RE: [RFC] /dev/ioasid uAPI proposal

From: Tian, Kevin
Date: Thu Jun 03 2021 - 22:16:14 EST


> From: Jason Gunthorpe <jgg@xxxxxxxxxx>
> Sent: Thursday, June 3, 2021 7:47 PM
>
> On Thu, Jun 03, 2021 at 06:49:20AM +0000, Tian, Kevin wrote:
> > > From: David Gibson
> > > Sent: Thursday, June 3, 2021 1:09 PM
> > [...]
> > > > > In this way the SW mode is the same as a HW mode with an infinite
> > > > > cache.
> > > > >
> > > > > The collaposed shadow page table is really just a cache.
> > > > >
> > > >
> > > > OK. One additional thing is that we may need a 'caching_mode"
> > > > thing reported by /dev/ioasid, indicating whether invalidation is
> > > > required when changing non-present to present. For hardware
> > > > nesting it's not reported as the hardware IOMMU will walk the
> > > > guest page table in cases of iotlb miss. For software nesting
> > > > caching_mode is reported so the user must issue invalidation
> > > > upon any change in guest page table so the kernel can update
> > > > the shadow page table timely.
> > >
> > > For the fist cut, I'd have the API assume that invalidates are
> > > *always* required.
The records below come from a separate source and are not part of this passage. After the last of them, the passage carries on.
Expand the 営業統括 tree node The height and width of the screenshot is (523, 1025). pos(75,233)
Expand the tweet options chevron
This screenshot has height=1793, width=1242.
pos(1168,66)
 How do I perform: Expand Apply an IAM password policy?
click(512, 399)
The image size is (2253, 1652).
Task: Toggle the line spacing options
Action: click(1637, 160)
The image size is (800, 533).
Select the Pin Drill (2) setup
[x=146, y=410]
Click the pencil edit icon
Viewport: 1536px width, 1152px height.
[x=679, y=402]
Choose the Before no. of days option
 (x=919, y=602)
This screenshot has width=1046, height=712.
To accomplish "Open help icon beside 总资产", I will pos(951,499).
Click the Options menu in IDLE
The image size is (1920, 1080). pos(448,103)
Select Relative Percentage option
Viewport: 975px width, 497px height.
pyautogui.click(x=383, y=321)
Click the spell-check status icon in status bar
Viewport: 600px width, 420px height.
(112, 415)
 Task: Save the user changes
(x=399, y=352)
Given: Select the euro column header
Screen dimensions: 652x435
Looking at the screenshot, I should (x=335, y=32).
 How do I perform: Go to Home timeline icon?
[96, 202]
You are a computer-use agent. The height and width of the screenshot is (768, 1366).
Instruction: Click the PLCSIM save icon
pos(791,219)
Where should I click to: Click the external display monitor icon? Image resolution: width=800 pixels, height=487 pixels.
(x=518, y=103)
Some bypass to avoid them in cases where they're
> > > not needed can be an additional extension.
> > >
> >
> > Isn't a typical TLB semantics is that non-present entries are not
> > cached thus invalidation is not required when making non-present
> > to present? It's true to both CPU TLB and IOMMU TLB. In reality
> > I feel there are more usages built on hardware nesting than software
> > nesting thus making default following hardware TLB behavior makes
> > more sense...
>
> From a modelling perspective it makes sense to have the most general
> be the default and if an implementation can elide certain steps then
> describing those as additional behaviors on the universal baseline is
> cleaner
>
> I'm surprised to hear your remarks about the not-present though,
> how does the vIOMMU emulation work if there are not hypervisor
> invalidation traps for not-present/present transitions?
>

Such invalidation traps matter only for shadow I/O page table (software
nesting). For hardware nesting no trap is required for non-present/
present transition since physical IOTLB doesn't cache non-present
entries. The IOMMU will walk the guest I/O page table in case of IOTLB
miss.

The vIOMMU should be constructed according to whether software
or hardware nesting is used. For Intel (and AMD iirc), a caching_mode
capability decides whether the guest needs to do invalidation for
non-present/present transition. Such vIOMMU should clear this bit
for hardware nesting or set it for software nesting. ARM SMMU doesn't
have this capability. Therefore their vSMMU can only work with a
hardware nested IOASID.

Thanks
Kevin